Growing up as an auctioneer’s daughter who, along with my siblings, were the staff that made sure the proceeds of my parent’s auctions stayed in the family; I got to know many dedicated collectors.
While our family business ran to country farm and estate sales and a twice weekly consignment sale held in old barns and chicken houses; with fast talking, sing-song chanting, joke telling, bib overall wearing auctioneers. We didn’t have any of those couldn’t-chant-if-their-life-depended-on-it, suit and tie guys watching for raised paddles from silent guests sitting on petit-point chairs in a mirrored and crystal room at someplace like Christies’ but the mentality of the collector seems to be the same.
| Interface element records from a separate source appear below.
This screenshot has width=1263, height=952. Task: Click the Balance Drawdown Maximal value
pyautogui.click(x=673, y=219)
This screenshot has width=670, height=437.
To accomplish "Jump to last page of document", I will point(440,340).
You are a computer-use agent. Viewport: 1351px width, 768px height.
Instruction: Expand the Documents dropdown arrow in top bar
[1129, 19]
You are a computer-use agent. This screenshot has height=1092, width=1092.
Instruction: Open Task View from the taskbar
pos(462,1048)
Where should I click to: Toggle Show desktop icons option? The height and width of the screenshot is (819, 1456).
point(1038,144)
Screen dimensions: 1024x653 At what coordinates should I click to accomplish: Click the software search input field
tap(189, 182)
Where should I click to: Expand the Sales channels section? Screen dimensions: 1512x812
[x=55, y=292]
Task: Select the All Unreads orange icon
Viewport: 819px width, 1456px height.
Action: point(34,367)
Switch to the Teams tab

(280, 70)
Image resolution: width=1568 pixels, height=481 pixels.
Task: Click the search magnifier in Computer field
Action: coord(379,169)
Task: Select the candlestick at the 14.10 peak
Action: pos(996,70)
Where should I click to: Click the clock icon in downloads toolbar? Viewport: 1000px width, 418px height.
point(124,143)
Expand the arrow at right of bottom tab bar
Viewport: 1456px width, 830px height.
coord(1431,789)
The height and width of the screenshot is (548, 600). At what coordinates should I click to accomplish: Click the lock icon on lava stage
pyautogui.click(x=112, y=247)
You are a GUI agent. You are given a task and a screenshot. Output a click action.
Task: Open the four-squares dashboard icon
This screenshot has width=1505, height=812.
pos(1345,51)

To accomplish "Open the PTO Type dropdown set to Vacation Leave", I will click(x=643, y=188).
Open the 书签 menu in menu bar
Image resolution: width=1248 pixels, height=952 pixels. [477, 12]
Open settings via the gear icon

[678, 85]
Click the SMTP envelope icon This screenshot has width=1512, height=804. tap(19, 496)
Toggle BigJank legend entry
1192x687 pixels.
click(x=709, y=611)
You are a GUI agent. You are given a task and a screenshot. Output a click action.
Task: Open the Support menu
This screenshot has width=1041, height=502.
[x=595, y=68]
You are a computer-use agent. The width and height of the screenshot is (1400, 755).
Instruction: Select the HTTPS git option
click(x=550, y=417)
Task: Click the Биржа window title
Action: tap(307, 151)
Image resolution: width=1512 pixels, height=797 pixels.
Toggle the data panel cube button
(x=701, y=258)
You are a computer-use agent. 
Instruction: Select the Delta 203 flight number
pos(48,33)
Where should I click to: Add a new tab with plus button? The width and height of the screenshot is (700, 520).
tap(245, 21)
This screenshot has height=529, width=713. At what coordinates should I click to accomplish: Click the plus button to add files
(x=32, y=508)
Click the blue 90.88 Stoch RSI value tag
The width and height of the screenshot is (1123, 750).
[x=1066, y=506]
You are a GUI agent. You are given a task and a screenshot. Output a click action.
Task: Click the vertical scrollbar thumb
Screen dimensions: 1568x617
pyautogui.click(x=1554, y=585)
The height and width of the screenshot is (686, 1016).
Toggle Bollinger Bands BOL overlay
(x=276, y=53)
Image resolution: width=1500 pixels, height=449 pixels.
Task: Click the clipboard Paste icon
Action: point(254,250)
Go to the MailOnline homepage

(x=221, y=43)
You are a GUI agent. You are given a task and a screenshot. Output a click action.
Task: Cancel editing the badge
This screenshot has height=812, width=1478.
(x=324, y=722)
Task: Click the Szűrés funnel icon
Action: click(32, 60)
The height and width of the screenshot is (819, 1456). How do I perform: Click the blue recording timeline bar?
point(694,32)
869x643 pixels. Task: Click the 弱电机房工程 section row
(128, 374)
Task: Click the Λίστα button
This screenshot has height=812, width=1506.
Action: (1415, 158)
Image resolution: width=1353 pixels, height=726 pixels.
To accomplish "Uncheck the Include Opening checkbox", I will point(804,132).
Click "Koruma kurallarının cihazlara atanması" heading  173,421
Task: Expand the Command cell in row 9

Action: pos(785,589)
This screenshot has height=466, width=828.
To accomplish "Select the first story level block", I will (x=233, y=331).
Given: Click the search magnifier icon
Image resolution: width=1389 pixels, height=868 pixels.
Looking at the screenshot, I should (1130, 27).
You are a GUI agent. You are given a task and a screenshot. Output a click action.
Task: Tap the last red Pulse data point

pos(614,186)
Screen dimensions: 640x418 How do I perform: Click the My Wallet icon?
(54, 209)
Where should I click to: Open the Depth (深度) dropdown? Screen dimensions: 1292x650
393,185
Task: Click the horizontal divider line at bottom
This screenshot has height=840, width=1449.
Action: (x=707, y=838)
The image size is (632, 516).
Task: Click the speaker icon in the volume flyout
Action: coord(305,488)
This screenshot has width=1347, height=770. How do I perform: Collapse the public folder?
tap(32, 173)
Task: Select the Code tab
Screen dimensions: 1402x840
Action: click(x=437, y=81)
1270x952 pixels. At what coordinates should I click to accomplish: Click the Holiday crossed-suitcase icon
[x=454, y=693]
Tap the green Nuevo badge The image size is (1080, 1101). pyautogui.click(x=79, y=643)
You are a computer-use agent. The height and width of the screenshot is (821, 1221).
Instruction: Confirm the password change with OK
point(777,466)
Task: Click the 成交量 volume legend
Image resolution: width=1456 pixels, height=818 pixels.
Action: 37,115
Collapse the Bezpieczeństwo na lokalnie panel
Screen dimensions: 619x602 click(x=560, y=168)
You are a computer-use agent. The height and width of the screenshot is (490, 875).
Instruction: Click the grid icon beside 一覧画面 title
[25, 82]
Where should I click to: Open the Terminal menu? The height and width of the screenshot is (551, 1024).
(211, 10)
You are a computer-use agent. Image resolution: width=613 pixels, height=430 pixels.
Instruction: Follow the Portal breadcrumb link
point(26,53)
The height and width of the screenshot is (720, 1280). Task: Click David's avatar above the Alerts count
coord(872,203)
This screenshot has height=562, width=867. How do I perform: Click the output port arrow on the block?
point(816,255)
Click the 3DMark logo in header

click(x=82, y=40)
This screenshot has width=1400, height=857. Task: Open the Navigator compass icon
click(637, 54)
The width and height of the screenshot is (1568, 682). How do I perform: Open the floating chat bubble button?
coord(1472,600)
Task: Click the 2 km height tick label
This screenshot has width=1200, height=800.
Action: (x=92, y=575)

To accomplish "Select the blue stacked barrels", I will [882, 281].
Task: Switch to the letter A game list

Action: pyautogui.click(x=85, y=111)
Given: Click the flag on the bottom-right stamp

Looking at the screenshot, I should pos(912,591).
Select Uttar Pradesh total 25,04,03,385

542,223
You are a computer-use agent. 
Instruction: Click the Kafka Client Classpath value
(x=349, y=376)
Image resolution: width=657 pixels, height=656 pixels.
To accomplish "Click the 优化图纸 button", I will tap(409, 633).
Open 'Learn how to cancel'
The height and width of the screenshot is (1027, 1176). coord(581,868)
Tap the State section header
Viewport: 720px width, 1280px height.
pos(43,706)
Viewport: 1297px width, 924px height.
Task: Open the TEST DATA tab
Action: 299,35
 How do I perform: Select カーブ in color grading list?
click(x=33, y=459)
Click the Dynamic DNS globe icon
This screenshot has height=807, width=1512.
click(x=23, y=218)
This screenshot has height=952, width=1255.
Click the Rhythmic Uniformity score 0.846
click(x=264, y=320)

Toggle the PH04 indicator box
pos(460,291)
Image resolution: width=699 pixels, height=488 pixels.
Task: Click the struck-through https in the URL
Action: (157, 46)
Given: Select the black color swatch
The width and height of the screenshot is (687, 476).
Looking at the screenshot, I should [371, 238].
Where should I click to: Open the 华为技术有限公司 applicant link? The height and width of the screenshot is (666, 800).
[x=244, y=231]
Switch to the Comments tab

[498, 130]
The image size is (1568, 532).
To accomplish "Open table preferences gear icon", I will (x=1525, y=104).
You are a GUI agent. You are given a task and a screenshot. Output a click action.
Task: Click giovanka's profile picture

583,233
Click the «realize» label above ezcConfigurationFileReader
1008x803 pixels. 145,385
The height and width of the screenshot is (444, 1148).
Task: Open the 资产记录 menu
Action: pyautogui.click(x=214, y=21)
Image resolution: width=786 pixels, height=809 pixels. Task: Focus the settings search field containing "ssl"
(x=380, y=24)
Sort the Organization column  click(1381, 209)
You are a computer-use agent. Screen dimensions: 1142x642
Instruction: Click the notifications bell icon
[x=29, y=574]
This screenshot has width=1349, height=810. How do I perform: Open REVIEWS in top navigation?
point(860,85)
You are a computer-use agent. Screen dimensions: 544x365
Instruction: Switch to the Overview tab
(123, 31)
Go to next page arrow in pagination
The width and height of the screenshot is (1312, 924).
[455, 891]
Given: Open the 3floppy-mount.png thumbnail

What is it about people and collecting? Why would someone want to fill their home, with multiples of the same item? Or a room filled with a particular period’s baubles? I doubt if I will ever understand collectors and I happen to be one of them.
In one of my bookcases, there is a large ornate candleholder filled with bookmarks; everything from advertising handouts to poetry to the gift shop souvenir, none of which have ever held a place in a book. The books lying around my house have store receipts, bobby pins, nail files and who knows what marking my page.
What was once several hundred figurines of owls has slowly been culled to about fifty that can be found tucked into every nook and cranny from my flowerbeds to my laundry room. A row of Hull Art vases, all in the same pastel magnolia pattern, sits atop my china hutch. While a corner of my dining room houses my mini collection of Knight’s and castles.
My dozen or so cedar boxes are each filled with some small collection from cameo pins to nail clippers. A lifetime of seashells, hauled home a few at a time, have finally been corralled into a wreath that hangs on my bathroom wall beside a shelf of shells to big to be held by a dot of hot glue.
Old-fashioned heavy glass paperweights line up in front of the books in one bookcase while mummified oranges (Florida 1979) occupy another. All around my office are decorative containers, coffee cups or little trays filled with binder clips, pebbles, memory sticks or assorted small items. Heck, if one is good why not a couple dozen…. right.
The above are just a few of the items you would find on a tour of my home. I am the rare collector that does not go out seeking rare or unique items to add to my collections, they somehow seem to find me. I sure wish I could understand what it is about them that attracts me, because perhaps I could start to rid myself of them so my poor family doesn’t have to deal with it all after my passing.